On Oct. 19, CEOs from Wells Fargo and Operation HOPE hosted a ribbon-cutting ceremony to welcome the community to the nation’s first redesigned Wells Fargo branch with a focus on programs and resources for individuals who are “unbanked.” Darlene Goins, the executive vice president and head of the Banking Inclusion Initiative for Wells Fargo, is leading the charge in unlocking economic opportunity for people and communities.
Goins spoke with rolling out about her role at Wells Fargo and why financial health is important.
What is Wells Fargo doing to support people of color?
We definitely saw the disproportionate impact on people of color with the pandemic. We are now about to enter a recession, so this is the time when we need to focus on helping to support communities of color and lift those communities up. With Wells Fargo’s scale, resources, size, and relationships, we are well-positioned to do that.
How can other Wells Fargo branches get involved in this partnership?
This is one of many branches with a HOPE inside center. We have five HOPE inside centers up so far, and we’re going to be expanding to 20 markets by the end of next year. We’re going to be adding one in West End Atlanta. It’s going to be a process but we are looking forward to scaling the services so that we can reach as many people as possible.

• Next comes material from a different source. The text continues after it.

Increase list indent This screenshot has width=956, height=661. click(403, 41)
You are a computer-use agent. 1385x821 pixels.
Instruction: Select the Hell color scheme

Why is financial health important?
It’s so important for people to be able to fully participate in the economy. For people that may have had a bad experience in the past, we want to help get them back on their feet and help them establish savings so that they can weather this upcoming recession. We want to help them reduce their debt and improve their credit score so that they can realize their financial dreams and aspirations.